Abstracted from A Scientists View of Almost Everything By Mark M Green
When you or any animal sleeps there’s no doubt of the increased danger from enemies or predators. Sleep means vulnerability. Sleep also means less time to get things done. So why sleep?
What is sleep? For a wide range of animals, from human beings down to worms and insects, sleep is subject to a circadian rhythm. Circadian comes from the Latin, circa for around and diem for day and describes the changes in living organisms as the day progresses. We become tired in the night and awake with the sun. This is our rhythm and imposed on this rhythm is sleep homeostasis, which is the term biologists use to describe the requirement for a certain amount of sleep—approximately 12 hours for a fruit fly, eight hours for adult humans, rats 14 hours, elephants about three hours.
There are some ideas about these differences but science offers no certain answers. Sleep homeostasis is connected to what is called sleep debt. If you don’t get enough sleep at night, then you need to make it up to feel okay. But just sleeping your usual normal amount the next night is not enough.
What do we know? The invention of a machine, the electroencephalograph (EEG) was critically important in understanding that sleep is an entirely different state from waking and that there are different stages of sleep, those in which there is rapid eye movement (REM) and not (NREM). The brains of mammals give off very weak electrical signals, detected by the EEG machine, which are characterized by wave patterns. With these kinds of measurement scientists can determine that we pass through various stages of sleep. While the NREM sleep is signaled in the EEG machine by slow regular wave patterns, the EEG machine shows that the electrical signal of REM sleep is similar to being awake. Dreams occur during REM sleep, which is thought to account for the wake-like electrical signals although other biological mechanisms during REM sleep keep us from acting physically on these dreams, which our sleeping partners might be grateful for.
I don’t know about the dreams of a fruit fly but we and fruit flies share many similarities. Like us, caffeine and amphetamines keep flies awake; younger ones sleep most—elderly sleep least; antihistamines put them to sleep. When scientists found they could alter a gene in these flies and in mice as well, which substantially removed the need for sleep they immediately figured that we probably have a similar gene.

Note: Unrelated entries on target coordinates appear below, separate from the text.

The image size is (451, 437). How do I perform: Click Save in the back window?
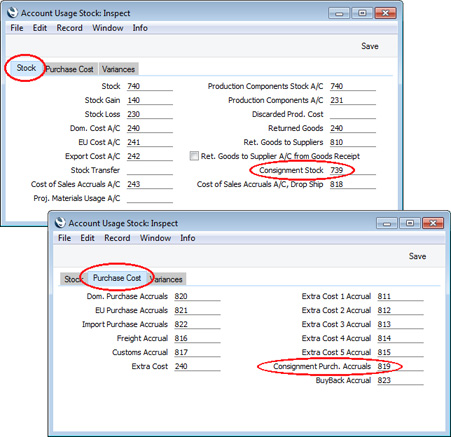pos(370,46)
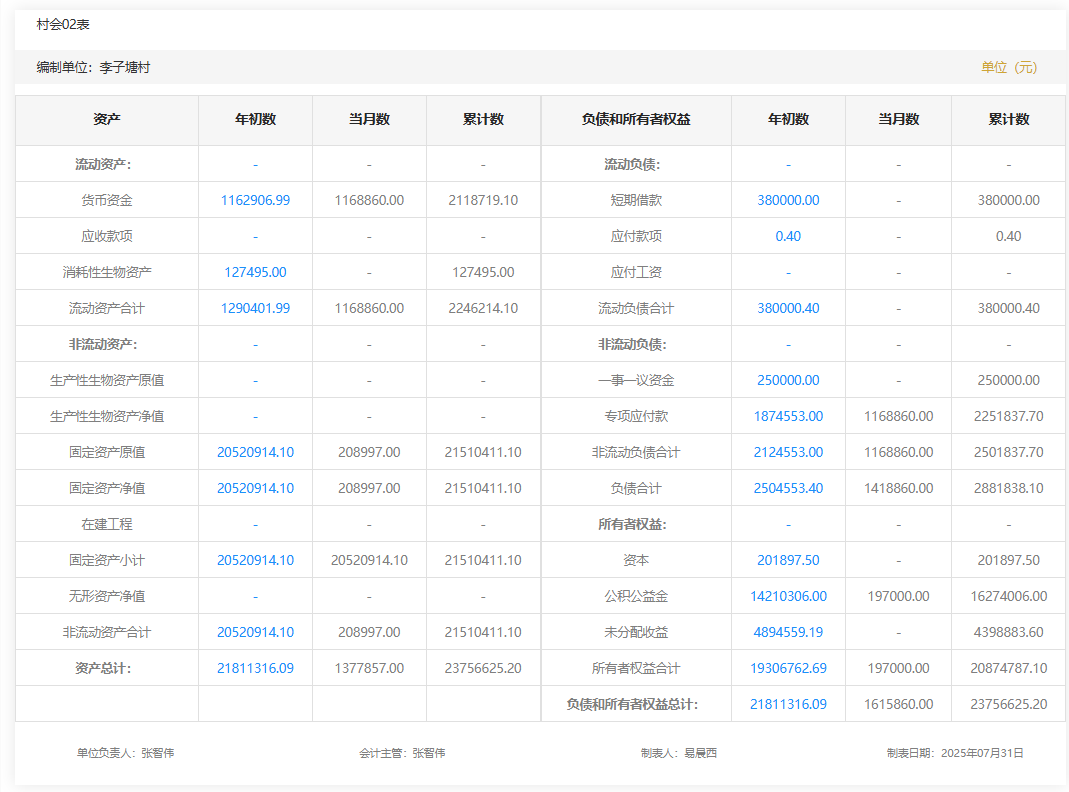Open 资产总计 年初数 link 21811316.09

point(255,668)
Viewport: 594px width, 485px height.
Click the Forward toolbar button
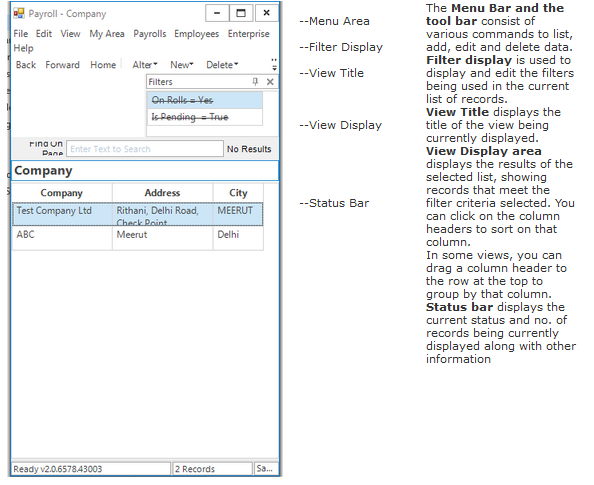click(63, 65)
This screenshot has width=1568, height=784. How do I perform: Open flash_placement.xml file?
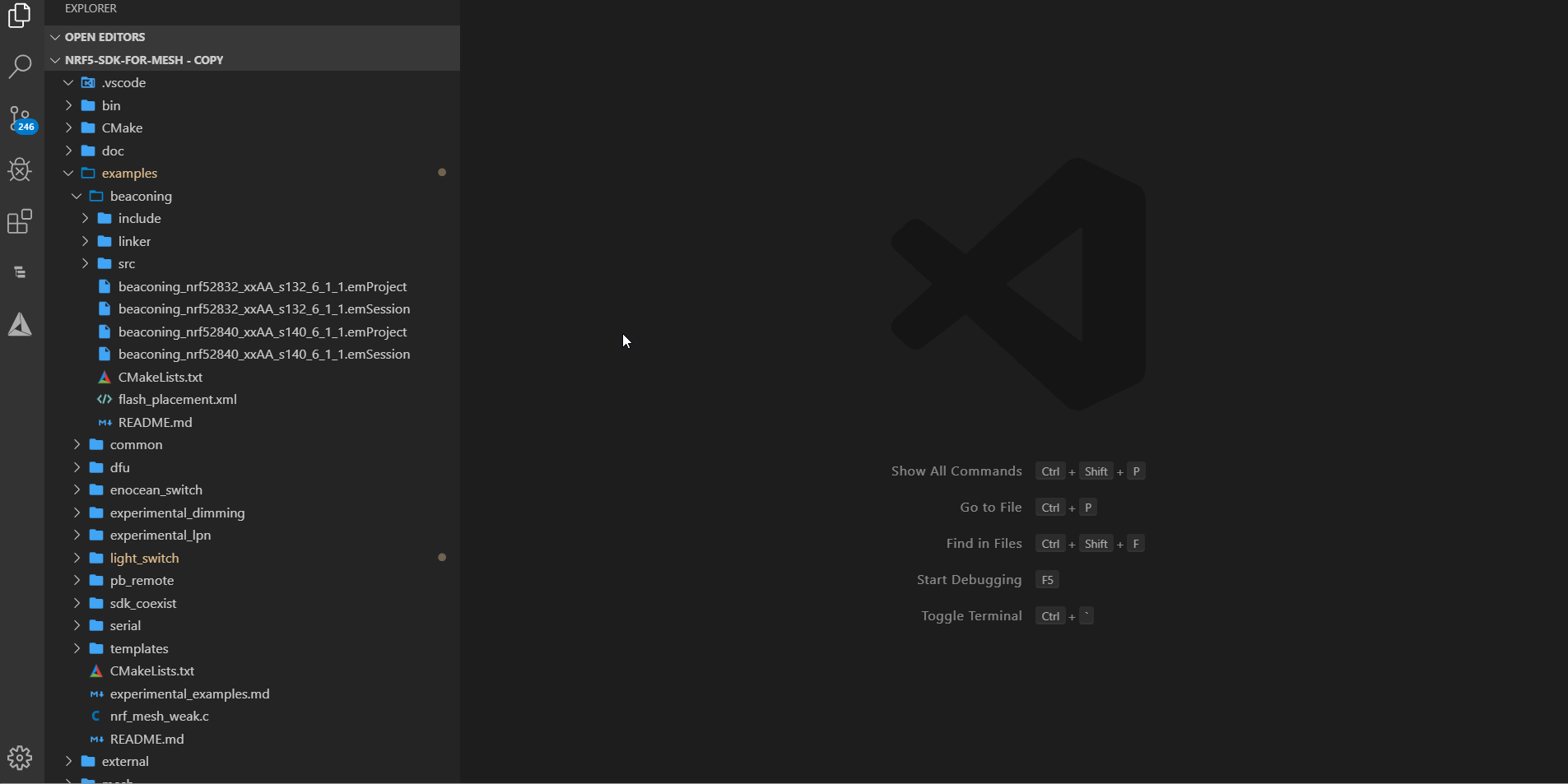(177, 400)
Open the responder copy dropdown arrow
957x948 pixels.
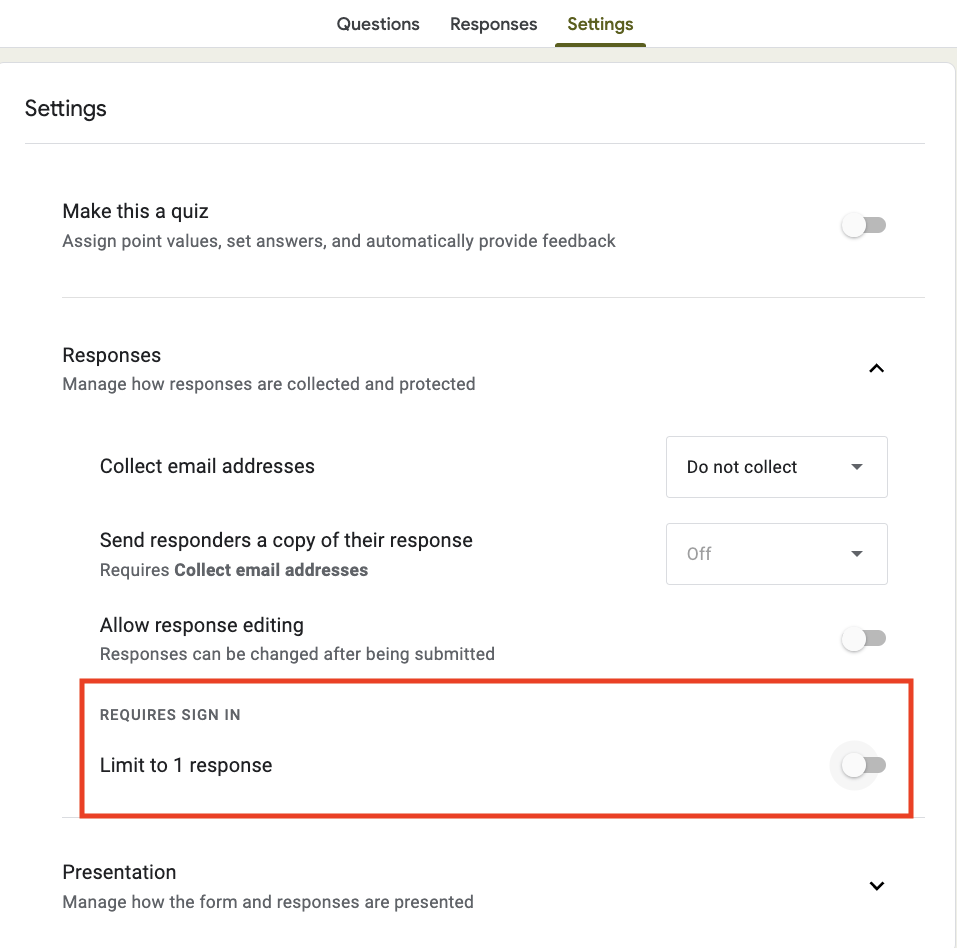[x=856, y=553]
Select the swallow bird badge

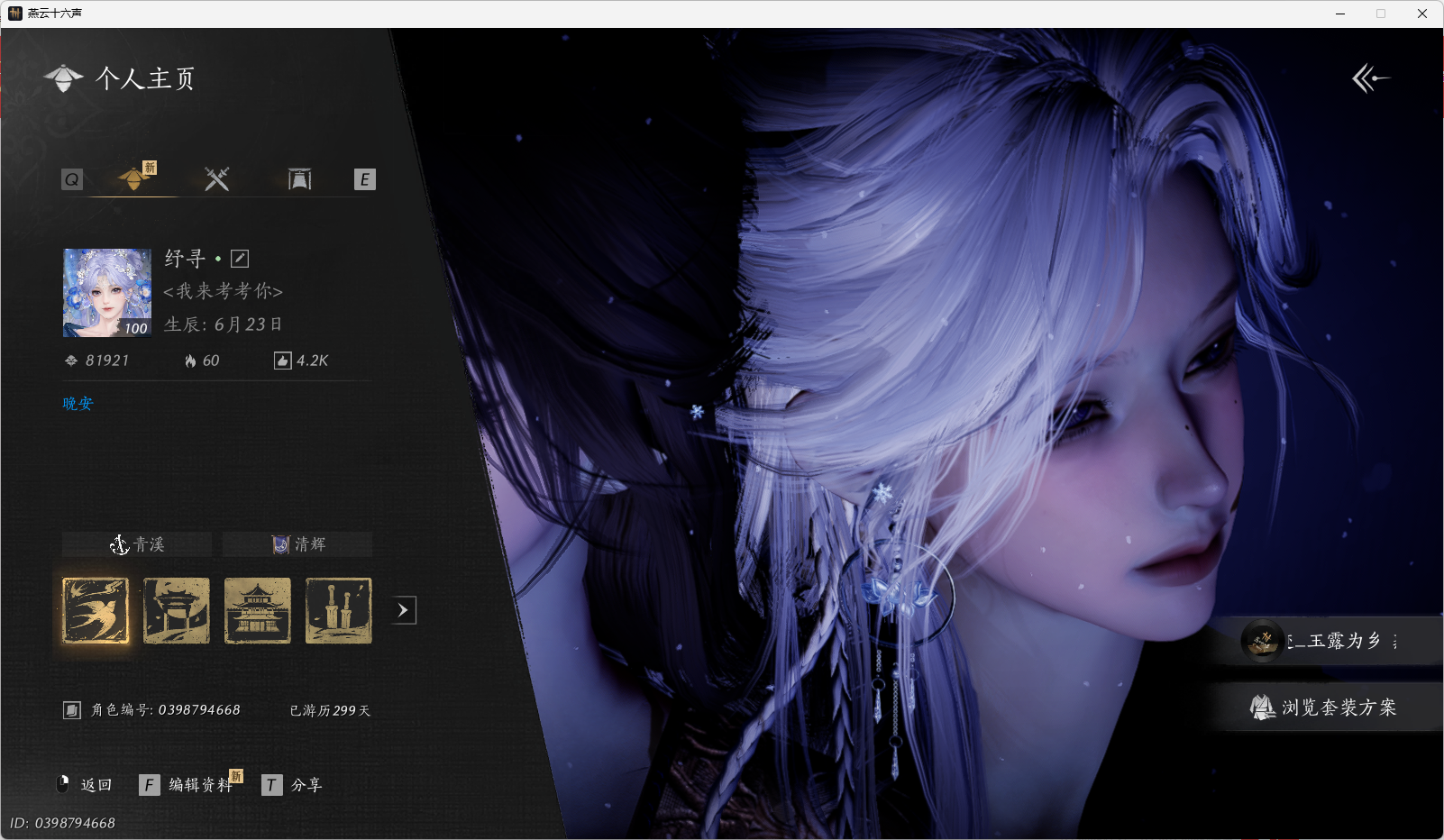(96, 611)
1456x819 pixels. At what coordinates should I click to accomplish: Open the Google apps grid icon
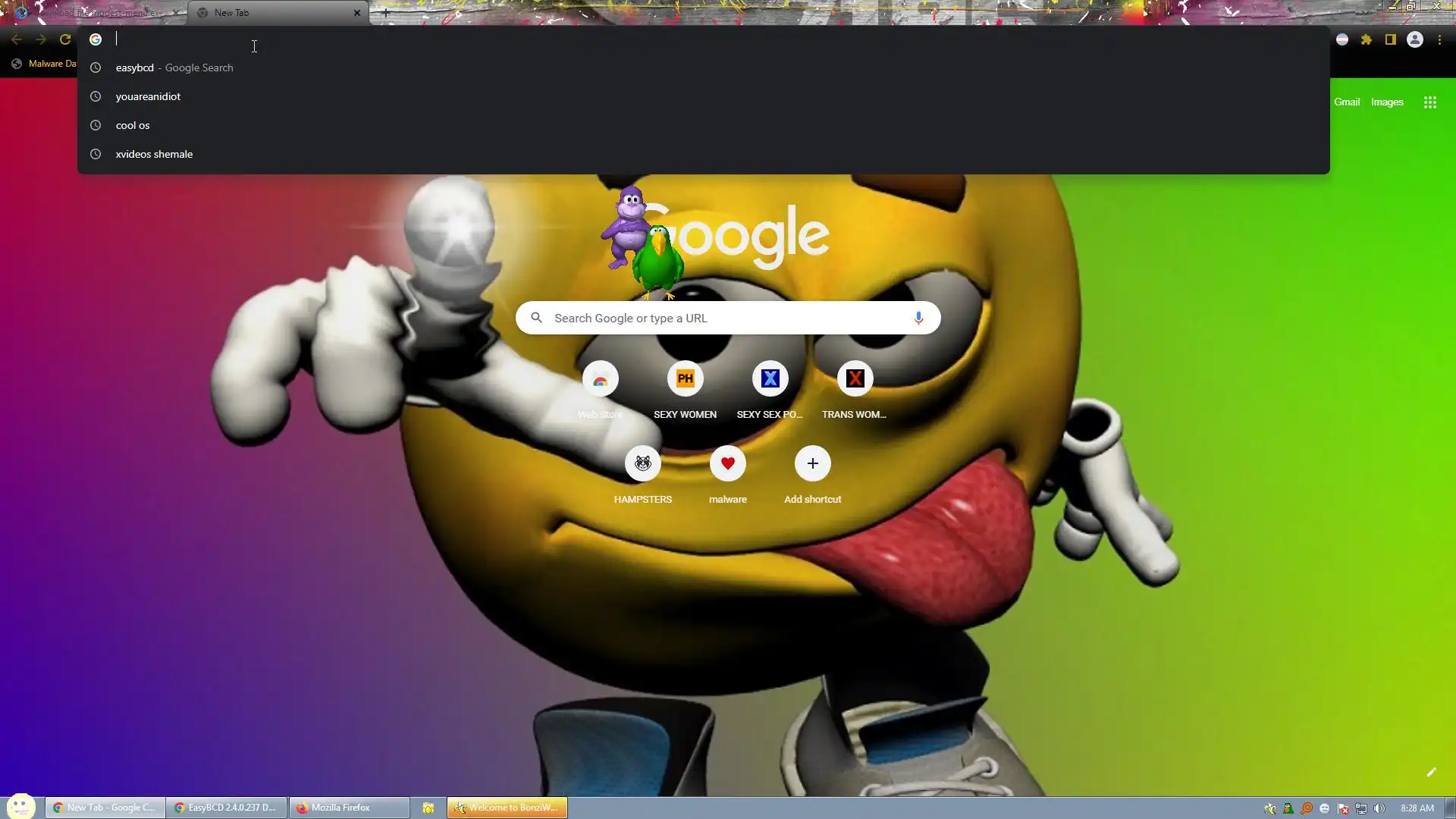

But don’t run to your gene removal specialist so quickly—the sleepless flies had half the lifespan of their sacked out brethren.
Medical science shows that not sleeping is unhealthy for humans as well, and in a serious way. Rats are biologically like us in many ways, but need more sleep than we do; when deprived of sleep for two weeks, they deteriorate and die. Studies on rats show that genes involved in building connections between neurons in the brain are turned on only during sleep, causing one scientist to write that “sleep takes parts of the nervous system offline for maintenance.” Research on zebra fish and roundworms shows that certain body parts are constructed during sleep supporting this maintenance hypothesis.
There seems to be a connection between sleep and memory. Experiments show that people better remember something by taking a nap after learning. There’s evidence that during sleep better connections are made between short term and long term memory. A sleep researcher at Boston University published the results of an experiment in which a group of rats that were taught how to avoid a mild electrical shock spent far more time in REM sleep than a group of rats that were not taught how to avoid the same shock.
Finally, much is being learned about the connection between our body’s chemistry and sleep. Prolonged wakefulness increases the amount of adenosine in the body, which then makes us feel sleepy. Adenosine is an important component of our energy yielding mechanisms, which are harder at work when we are awake. Science finds it significant that the chemical structures of adenosine and caffeine are similar enough that some biochemical sites can accept caffeine, which then block the action of adenosine: this is thought to be the reason for the effect of caffeine. And finally there is melatonin, which is produced only when we sleep, and only when it is dark, a chemical that is thought to be responsible for keeping us healthy in several important ways. Add to the chemistry insight into sleep, recent research demonstrating that sleep, specifically NREM sleep, activates the glymphatic system in the brain, which removes debris formed in the brain’s activities when awake. Some of this debris appears to be associated with the formation of misfolded proteins contributing to dementia increasingly associated with aging.
Sleep, according to Shakespeare: “Balm of hurt minds, great nature’s second course,” continues to be an unfolding mystery to science.